The youngest at-large candidate, Henry Santana, held his victory celebration in his old neighborhood, a few blocks from the Mission Hill Main housing development that used to be home for him and—in its earlier form—of former state representative Jeffrey Sánchez, and a few more blocks from the childhood home of Kevin Fitzgerald. The event was at the Yellow Door Taqueria, previously the site of a pub named for an Irish writer of quirky genius, Flann O’Brien.

When the pub was still in business, a larger-than-life semblance of O’Brien, hoisting his “pint of plain,” towered above the entrance with its red door. On election night, the door had a different color, and pints were outnumbered by baskets of house-made tortilla chips with salsa. When Santana made his entrance, he was hailed by a packed, jubilant crowd, with many—including Wu—who had never cast a vote in the 20th century.
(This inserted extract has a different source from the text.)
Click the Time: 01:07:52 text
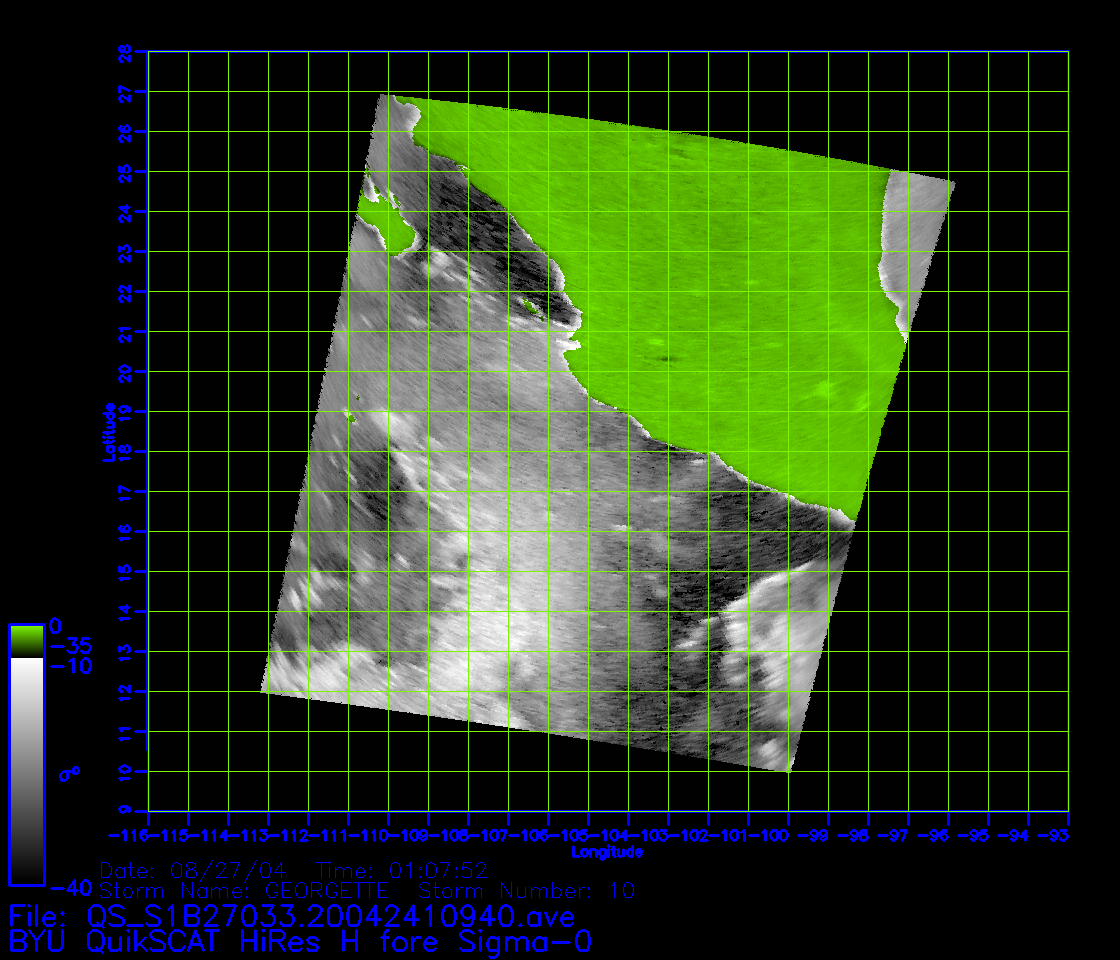The image size is (1120, 960). (x=401, y=870)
That did not prevent a longtime neighborhood resident in the crowd from remembering Santana as a local teen volunteer who would later head Wu’s Office of Civic Organizing. When Santana addressed the crowd, standing on a bench next to the mayor and wearing a black jacket and bow tie, his words might have been spoken by another candidate from another time.

“I’m a city kid,” he declared. “I grew up in public housing. I am a product of the Boston Public Schools, I’m a product of after-school programs and summer programs here in this city, and I’m proud to be your next Boston city councillor.”